● **Problem details**: Show every line of the data that contains the string "will".

Source records
◆ ◆ ◆ ◆

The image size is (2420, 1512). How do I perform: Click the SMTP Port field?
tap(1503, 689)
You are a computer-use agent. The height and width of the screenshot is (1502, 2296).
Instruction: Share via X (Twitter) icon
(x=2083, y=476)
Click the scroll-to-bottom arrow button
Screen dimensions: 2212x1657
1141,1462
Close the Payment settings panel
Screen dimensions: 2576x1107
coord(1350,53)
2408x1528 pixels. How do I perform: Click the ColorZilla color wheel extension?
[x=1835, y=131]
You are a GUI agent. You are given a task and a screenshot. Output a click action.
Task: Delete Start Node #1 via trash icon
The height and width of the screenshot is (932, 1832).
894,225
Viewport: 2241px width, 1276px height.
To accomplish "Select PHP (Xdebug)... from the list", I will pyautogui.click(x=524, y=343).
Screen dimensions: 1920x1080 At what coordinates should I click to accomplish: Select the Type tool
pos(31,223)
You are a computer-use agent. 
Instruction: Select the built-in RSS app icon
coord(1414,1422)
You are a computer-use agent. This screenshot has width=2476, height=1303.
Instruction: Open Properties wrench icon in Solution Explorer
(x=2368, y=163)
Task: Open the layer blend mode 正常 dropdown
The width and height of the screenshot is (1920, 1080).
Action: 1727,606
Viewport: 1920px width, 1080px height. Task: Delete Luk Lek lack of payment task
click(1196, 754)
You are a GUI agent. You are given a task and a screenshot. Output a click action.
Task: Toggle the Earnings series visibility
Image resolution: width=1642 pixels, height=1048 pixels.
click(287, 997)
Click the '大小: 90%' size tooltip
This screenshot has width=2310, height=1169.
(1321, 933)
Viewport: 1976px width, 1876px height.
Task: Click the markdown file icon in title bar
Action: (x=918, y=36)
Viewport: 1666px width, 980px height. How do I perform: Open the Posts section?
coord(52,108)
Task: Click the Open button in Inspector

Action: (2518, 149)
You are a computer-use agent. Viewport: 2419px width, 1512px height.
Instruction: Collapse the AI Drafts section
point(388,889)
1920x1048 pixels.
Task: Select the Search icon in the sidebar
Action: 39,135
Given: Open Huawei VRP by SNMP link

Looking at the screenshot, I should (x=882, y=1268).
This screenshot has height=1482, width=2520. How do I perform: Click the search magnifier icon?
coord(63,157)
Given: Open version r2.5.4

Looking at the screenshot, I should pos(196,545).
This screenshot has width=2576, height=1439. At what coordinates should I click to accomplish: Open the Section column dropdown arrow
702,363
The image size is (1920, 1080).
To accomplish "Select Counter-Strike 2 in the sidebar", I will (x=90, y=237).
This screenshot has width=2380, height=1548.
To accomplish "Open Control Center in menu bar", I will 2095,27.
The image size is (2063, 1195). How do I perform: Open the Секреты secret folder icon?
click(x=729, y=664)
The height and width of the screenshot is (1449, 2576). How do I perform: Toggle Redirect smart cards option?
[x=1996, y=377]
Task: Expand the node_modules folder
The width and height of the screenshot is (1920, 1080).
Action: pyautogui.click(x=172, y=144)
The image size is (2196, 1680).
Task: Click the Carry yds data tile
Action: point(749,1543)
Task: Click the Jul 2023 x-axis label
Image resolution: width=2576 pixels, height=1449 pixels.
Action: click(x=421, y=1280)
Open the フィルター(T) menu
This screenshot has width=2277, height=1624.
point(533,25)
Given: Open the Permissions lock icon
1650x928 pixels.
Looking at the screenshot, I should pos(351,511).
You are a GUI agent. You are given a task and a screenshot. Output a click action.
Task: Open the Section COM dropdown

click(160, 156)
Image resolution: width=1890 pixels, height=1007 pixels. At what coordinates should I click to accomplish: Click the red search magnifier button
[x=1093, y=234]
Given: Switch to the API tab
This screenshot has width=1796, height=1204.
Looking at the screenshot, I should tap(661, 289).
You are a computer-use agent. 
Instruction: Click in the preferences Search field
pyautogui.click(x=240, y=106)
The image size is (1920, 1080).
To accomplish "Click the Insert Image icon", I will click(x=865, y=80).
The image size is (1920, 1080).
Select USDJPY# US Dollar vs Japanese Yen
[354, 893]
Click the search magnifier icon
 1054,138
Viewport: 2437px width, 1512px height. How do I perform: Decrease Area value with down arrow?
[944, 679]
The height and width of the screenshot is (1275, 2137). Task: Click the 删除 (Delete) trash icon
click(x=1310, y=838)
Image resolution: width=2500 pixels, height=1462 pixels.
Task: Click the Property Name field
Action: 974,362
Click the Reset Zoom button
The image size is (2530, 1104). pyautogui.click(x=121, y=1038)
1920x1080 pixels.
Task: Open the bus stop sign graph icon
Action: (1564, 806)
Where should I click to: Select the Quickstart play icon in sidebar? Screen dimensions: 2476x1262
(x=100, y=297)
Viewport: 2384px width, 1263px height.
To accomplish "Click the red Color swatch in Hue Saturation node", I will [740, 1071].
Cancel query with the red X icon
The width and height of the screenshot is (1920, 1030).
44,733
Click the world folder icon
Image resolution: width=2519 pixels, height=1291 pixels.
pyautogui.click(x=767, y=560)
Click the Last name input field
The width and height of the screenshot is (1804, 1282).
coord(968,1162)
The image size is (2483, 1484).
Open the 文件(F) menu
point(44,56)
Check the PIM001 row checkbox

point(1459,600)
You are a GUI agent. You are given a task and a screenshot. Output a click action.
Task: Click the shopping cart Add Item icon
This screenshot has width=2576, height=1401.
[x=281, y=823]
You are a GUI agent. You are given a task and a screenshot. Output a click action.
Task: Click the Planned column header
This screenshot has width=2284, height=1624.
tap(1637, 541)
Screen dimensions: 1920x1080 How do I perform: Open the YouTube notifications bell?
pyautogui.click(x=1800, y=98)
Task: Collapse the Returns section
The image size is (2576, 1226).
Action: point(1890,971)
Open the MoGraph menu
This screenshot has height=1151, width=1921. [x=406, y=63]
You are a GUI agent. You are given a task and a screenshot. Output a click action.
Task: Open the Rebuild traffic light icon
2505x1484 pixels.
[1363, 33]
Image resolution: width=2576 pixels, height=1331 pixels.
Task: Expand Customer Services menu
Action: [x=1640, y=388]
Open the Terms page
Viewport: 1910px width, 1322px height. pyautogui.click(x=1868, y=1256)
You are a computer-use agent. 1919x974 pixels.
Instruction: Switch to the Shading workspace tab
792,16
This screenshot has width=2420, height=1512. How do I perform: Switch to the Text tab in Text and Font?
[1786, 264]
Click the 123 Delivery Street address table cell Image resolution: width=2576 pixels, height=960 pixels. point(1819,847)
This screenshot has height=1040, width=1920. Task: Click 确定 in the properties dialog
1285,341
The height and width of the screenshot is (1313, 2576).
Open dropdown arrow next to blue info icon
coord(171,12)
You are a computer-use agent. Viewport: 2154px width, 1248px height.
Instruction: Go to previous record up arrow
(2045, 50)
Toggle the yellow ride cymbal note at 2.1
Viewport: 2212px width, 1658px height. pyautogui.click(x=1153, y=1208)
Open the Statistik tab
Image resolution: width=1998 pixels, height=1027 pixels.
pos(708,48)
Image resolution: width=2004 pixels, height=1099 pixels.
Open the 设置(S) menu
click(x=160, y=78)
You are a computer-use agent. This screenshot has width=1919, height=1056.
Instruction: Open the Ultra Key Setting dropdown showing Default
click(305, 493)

◆ ◆ ◆ ◆

● **Written solution**:
To accomplish "Select PHP (Xdebug)... from the list", I will pyautogui.click(x=524, y=343).
To accomplish "Select Counter-Strike 2 in the sidebar", I will (x=90, y=237).
To accomplish "Open Control Center in menu bar", I will 2095,27.
To accomplish "Click the Insert Image icon", I will click(x=865, y=80).
To accomplish "Click the red Color swatch in Hue Saturation node", I will [740, 1071].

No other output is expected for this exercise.